*Exercise details*:
Starting at the line that contains "The height and", copy every line through the end of the records below exactly as written, leaving out pictures.

☆ ☆ ☆ ☆ ☆ ☆ ☆

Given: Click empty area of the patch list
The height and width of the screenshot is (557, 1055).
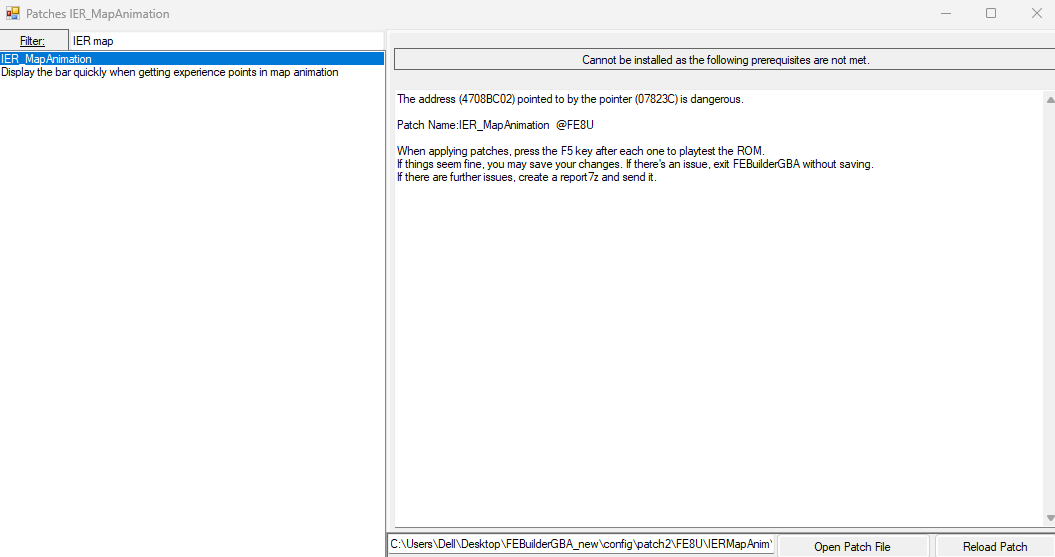Looking at the screenshot, I should coord(192,300).
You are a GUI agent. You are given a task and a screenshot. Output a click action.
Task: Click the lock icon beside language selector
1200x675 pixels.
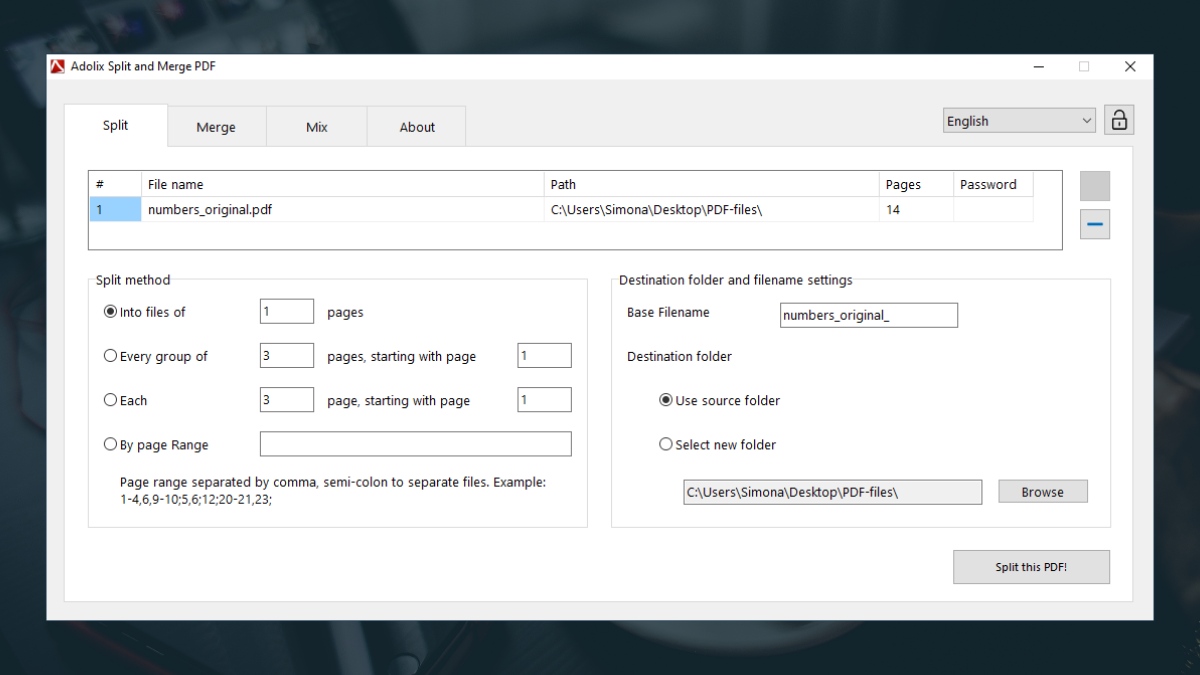point(1119,120)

☆ ☆ ☆ ☆ ☆ ☆ ☆

*Reply*:
The height and width of the screenshot is (557, 1055).
Looking at the screenshot, I should coord(192,300).
You are a GUI agent. You are given a task and a screenshot. Output a click action.
Task: Click the lock icon beside language selector
1200x675 pixels.
point(1119,120)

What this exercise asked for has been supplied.